Published: November 10, 2014


Up to 120,000 people lose the battle against diabetes in Pakistan every year. PHOTO: EXPRESS FILE

KARACHI: Four-year-old Muzamil slept through the panel discussion on diabetes awareness organised by Aga Khan University (AKU) even though, two years ago, he was diagnosed with the disease. To make up for the lack of insulin production by his body, he has to get three injections of the hormone every day – and if he wants chocolate, that number goes up to five. He is still too young to understand what diabetes is, let alone why he needs the daily injections.

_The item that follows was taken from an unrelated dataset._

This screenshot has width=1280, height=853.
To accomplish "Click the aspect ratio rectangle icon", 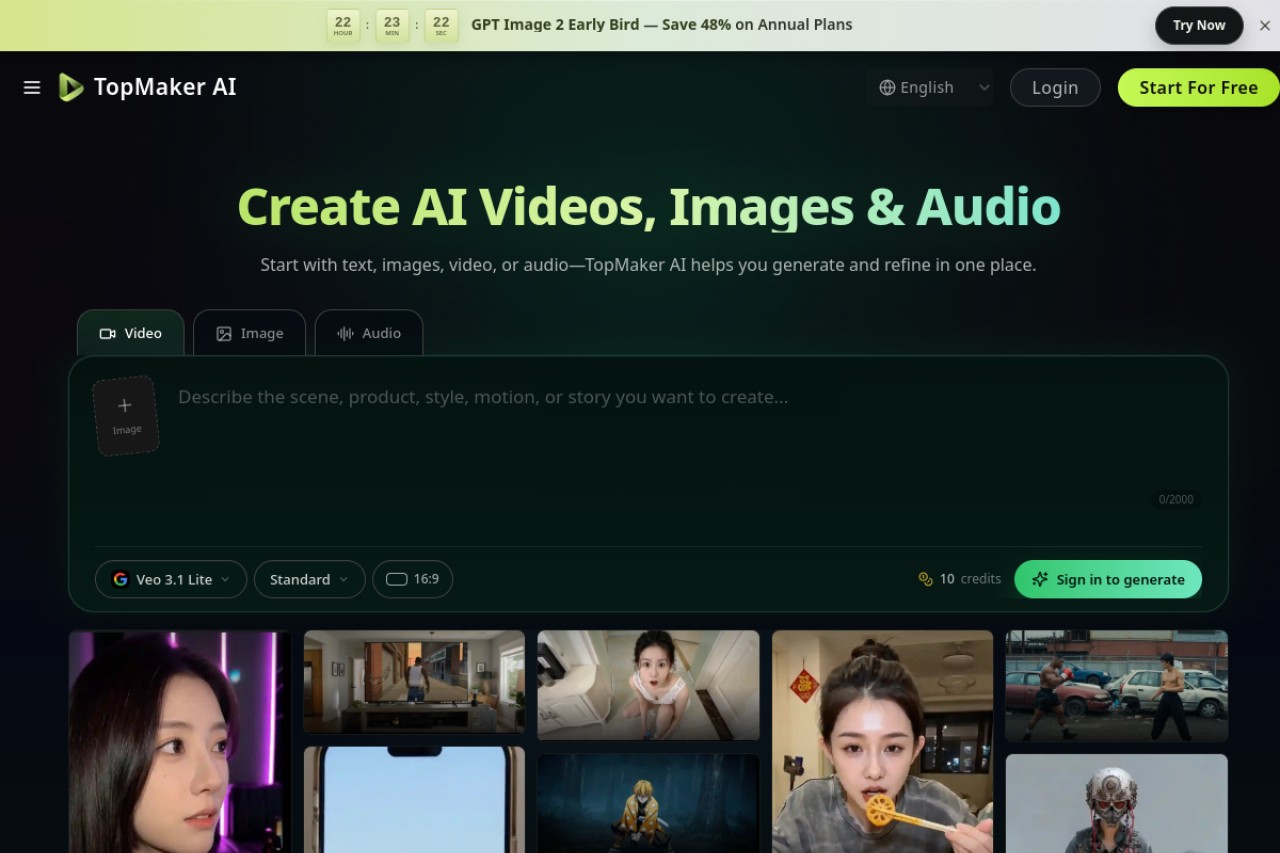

At an awareness seminar organised by AKU to commemorate World Diabetes Day, his mother spoke about how the family came to terms when Muzamil was diagnosed with type-I. “We didn’t know what was happening when he got sick. He wasn’t even overweight!” his mother told The Express Tribune, adding that she had no problems with her sugar levels when she was pregnant. “There is no awareness about it in young people, especially young parents.” Her statement was borne out by the fact that apart from her and Muzamil, the auditorium held only middle-aged or elderly diabetic patients.

Around 120,000 people lose the battle against diabetes in Pakistan every year, according to the panelists at the discussion, who included AKU professors Dr Jaweed Akhtar, Dr Najmul Islam and Dr Asma Ahmed as well as clinical dietician Salma Siddiqui.

They explained that diabetes, which occurs when the level of glucose in the body rises and the body either stops producing insulin or produces insufficient amounts, has three types – type I, type II and gestational diabetes mellitus.

Speaking on topics ranging from the nutrition pattern for diabetic patients to the management and prevention of the disease, they added that it was caused by obesity, genetics, lack of physical activity or simply when the body failed to make enough insulin or when sugar levels weren’t controlled.

“Gastric surgery helps in reducing weight and can help to manage diabetes,” said Dr Akhter, discussing how overweight people could prevent the disease. “It can be managed by proper medicine, diet and exercise but going to the doctor is imperative, since different people have different base sugar levels.”

Published in The Express Tribune, November 11th, 2014.